Une des choses que je suis en train de réapprendre de Mme G., c’est qu’une fois le conte appris, le travail de création du conteur peut commencer.  En formation, Jihad Darwiche évoquait déjà le fait qu’une histoire choisie et mémorisée, c’est l’arbre que l’on est allé trouver et couper dans la forêt.  Avant qu’il ne devienne la sculpture – l’oeuvre – que l’on veut en faire, il reste pas mal de travail…  Et ça, c’est sans compter le sablage et le polissage afin d’adoucir les imperfections, puis les multiples couches de vernis pour faire briller!

C’est donc que des contes choisis et retenus par coeur ne sont pas encore « créés ».  Mme G. parle de se réserver des « espaces de création ».  Michel Hindenoch mentionnait l’importance de se donner des moments « perdus » pour « rêver son conte », en créer les images dans sa tête, jusqu’à ce qu’elles deviennent très nettes.  Mais je crois qu’il y a plus…

Il s’agit de répéter inlassablement ses histoires seul dans son salon – ou, dans mon cas, en marchant dans le bois – jusqu’à faire corps avec elles, jusqu’à ce quelles deviennent une seconde nature.  Puis, il faut expérimenter, tenter de nouveaux mouvements, des manières de dire différentes, essayer d’appuyer de différentes façons sur certains mots, avec différentes formules.  Qu’est-ce qui coule en bouche?  Qu’est-ce qui a le plus d’effet?  Tout cela, bien sûr, en évitant « la cassette » ou le récit figé qui sonnerait faux.
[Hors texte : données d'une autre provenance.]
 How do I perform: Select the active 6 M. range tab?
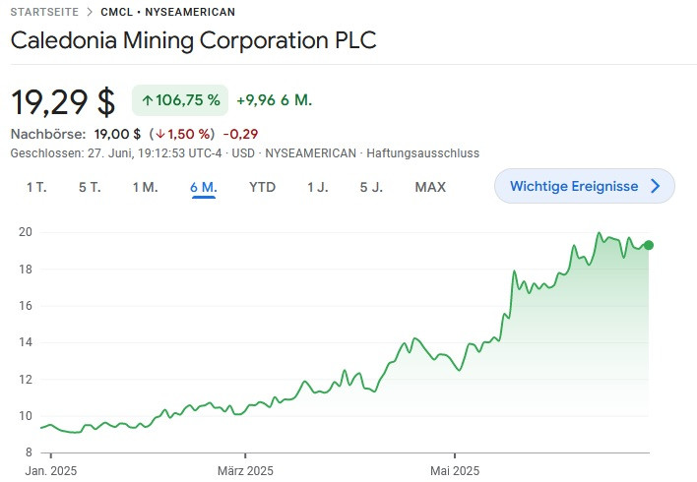[204, 187]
Oui, mais voilà, la conteuse ou le conteur qui pratique seul ne reçoit pas la rétroaction du public qui lui laisse connaître l’impact de ses paroles.  Il ou elle ne bénéficie pas de la relation avec l’auditeur, si essentielle à son art.  Comment palier?  Personnellement, je ne crois pas beaucoup à s’exercer devant le miroir…

Serait-ce qu’il faut devenir diseur… et son propre auditeur à la fois?  Les cercles de conteur aident à conter « avec filet », mais les rencontres sont encore trop espacées dans le temps.  Les micros-libres sont un banc d’essai intéressant, mais on est déjà en représentation et l’on doit assez respecter son public pour ne pas lui servir quelque chose qui ne soit pas encore « à point ».

Ce qui me ramène au coaching qui permet un accompagnement individualisé, à condition de pouvoir se le permettre.  Sauf qu’il y a aussi tout un travail à faire seul, entre les rencontres, afin de maximiser l’impact de ces dernières.  On n’en sort pas.  C’est ce travail supplémentaire, ces « devoirs », que je n’avais pas vu venir et qui me font apprécier d’autant plus ce qu’il faut de temps et d’énergie pour bien conter.  J’étais fier de consacrer un temps hebdomadaire à mon hobby, avec une personne que je « me payais » pour m’entendre et me relancer.   Me voilà confronté au fait que, dans un monde idéal, mon art devrait être nourri quotidiennement. Et que je dois le faire seul, encore.

Et vous, comment vous y prenez vous pour travailler seuls vos contes?